To remain competitive in the global market-place two Australian steel makers adopted different strategies. One was successful - (from Crikey, "How OneSteel stole the march on BlueScope", Glenn Dyer | Aug 22, 2011 1:06PM)
The contrast between the business strategies of the noisy, very political BlueScope and its smaller, quieter and better-run rival, OneSteel (the other half of the old BHP Steel), are illuminating.The result of BlueScope's business strategy was less successful -
Both companies were spun off when BHP Steel was broken up in 2000: BlueScope Steel stuck to its modern, export-oriented steel plant at Port Kembla in NSW and smaller processing operations here and in Asia and other countries. OneSteel all but avoided export markets, preferring to stick to the domestic steel products markets based around its Whyalla blast furnace and two electric arc furnaces.
But from 2004 the companies parted ways, BlueScope stuck to basic steel making and processing, while OneSteel fixed on a strategy that will see it having spent well over $2 billion from 2004 till the end of next year re-jigging its basic processes and plunging into the export markets for iron ore as well as high-grade steel products.
While the dollar was cheap, both old approaches were acceptable strategies. But the 2004 move by OneSteel to change its steel-making process and enter the iron ore export sector was a significant move and risky, coming before the first iron ore boom from 2006-07 onwards, OneSteel could see the financial futility of using high-quality iron ore in Australia when it could get more value for it from export markets.

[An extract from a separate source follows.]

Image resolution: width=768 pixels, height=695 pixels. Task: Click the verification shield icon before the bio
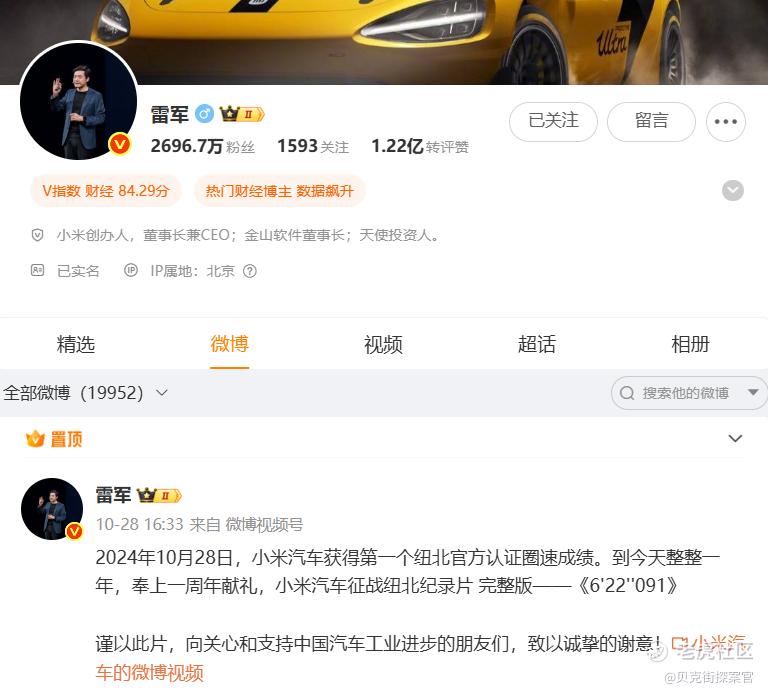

At a then cost of $250 million (that later grew and grew), OneSteel spent four years switching its iron ore product feed at Whyalla from high-grade hematite to upgraded magnetite pellets and exporting the hematite into world markets. The move wasn’t without criticism from the investment classes who questioned the strategy, the cost and said the company should be giving money back to shareholders.
It is the big point of difference with BlueScope, which has had no control over its raw materials and was caught by the surge in iron ore and coking coal costs. Looking back it should have geared up and both a coal mine or two to replicate the OneSteel strategy.

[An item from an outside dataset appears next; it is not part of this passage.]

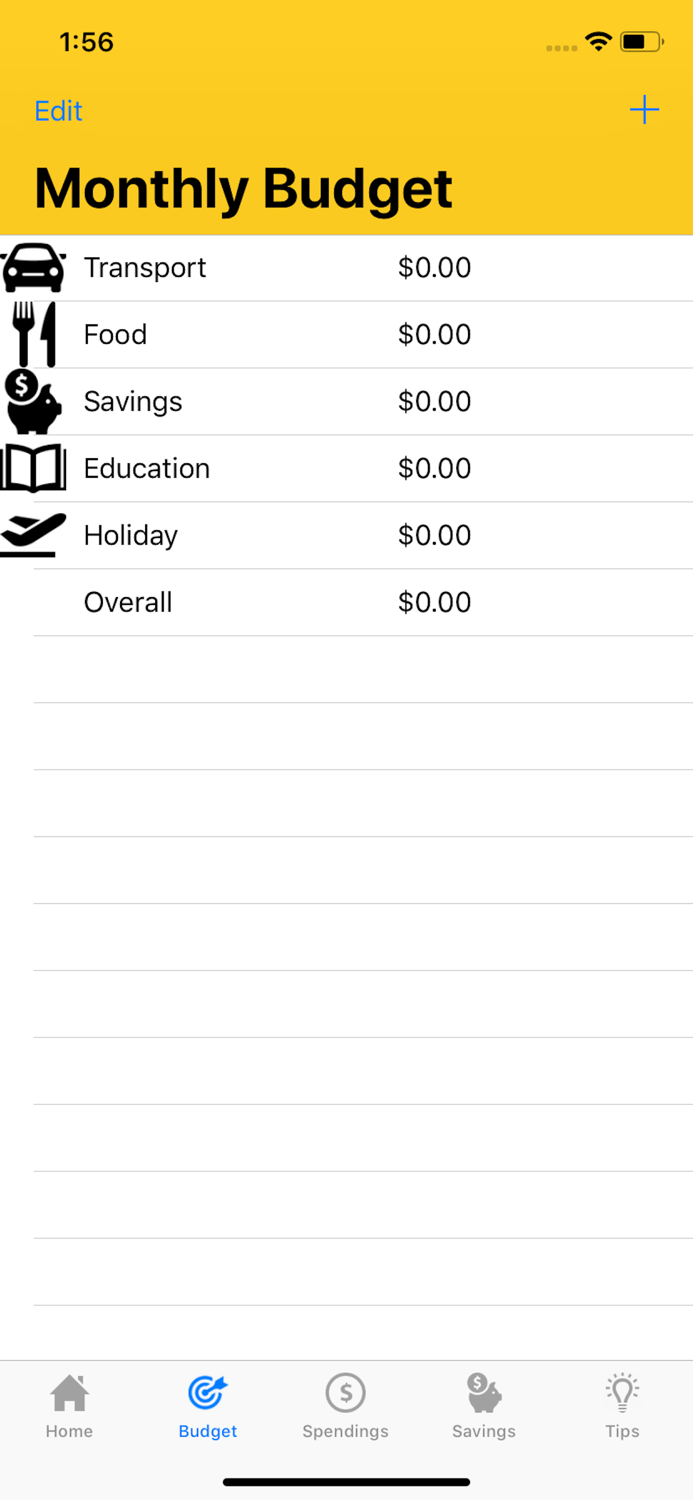693x1500 pixels.
Task: Select the Food $0.00 amount
Action: click(x=434, y=334)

So it is instructive that as BlueScope was revealing 1000 job losses and a total financial loss for the June 30 year of $1.05 billion this morning, OneSteel was announcing a $346 million deal to double the size of its iron ore export business to 12 million tonnes by the end of 2012.

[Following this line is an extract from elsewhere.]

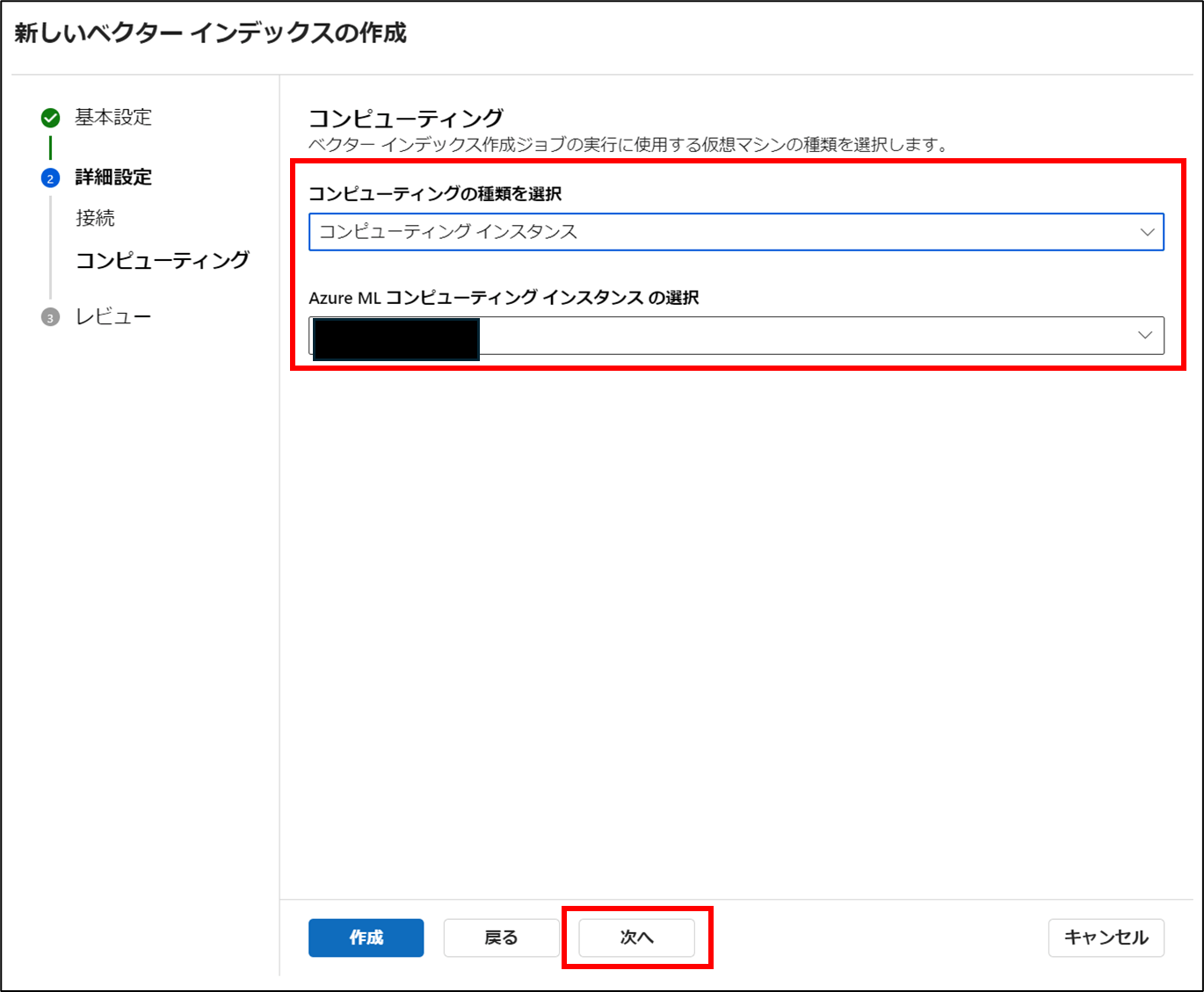Viewport: 1204px width, 992px height.
Task: Select the 詳細設定 step in the sidebar
Action: tap(112, 177)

In his Address to the Australian Steel Convention 2011, Canberra, on Monday, 12 September 2011, Tony Abbott assumes that BlueScope is to be guaranteed raw materials at a discounted price protected from the price set in the global market place.
In an answer to a recent question from a journalist (Doorstop Interview, Rockhampton, 28 February 2013) he makes the same assumption about the price at which natural gas is to be made available to Australian industry and power generators.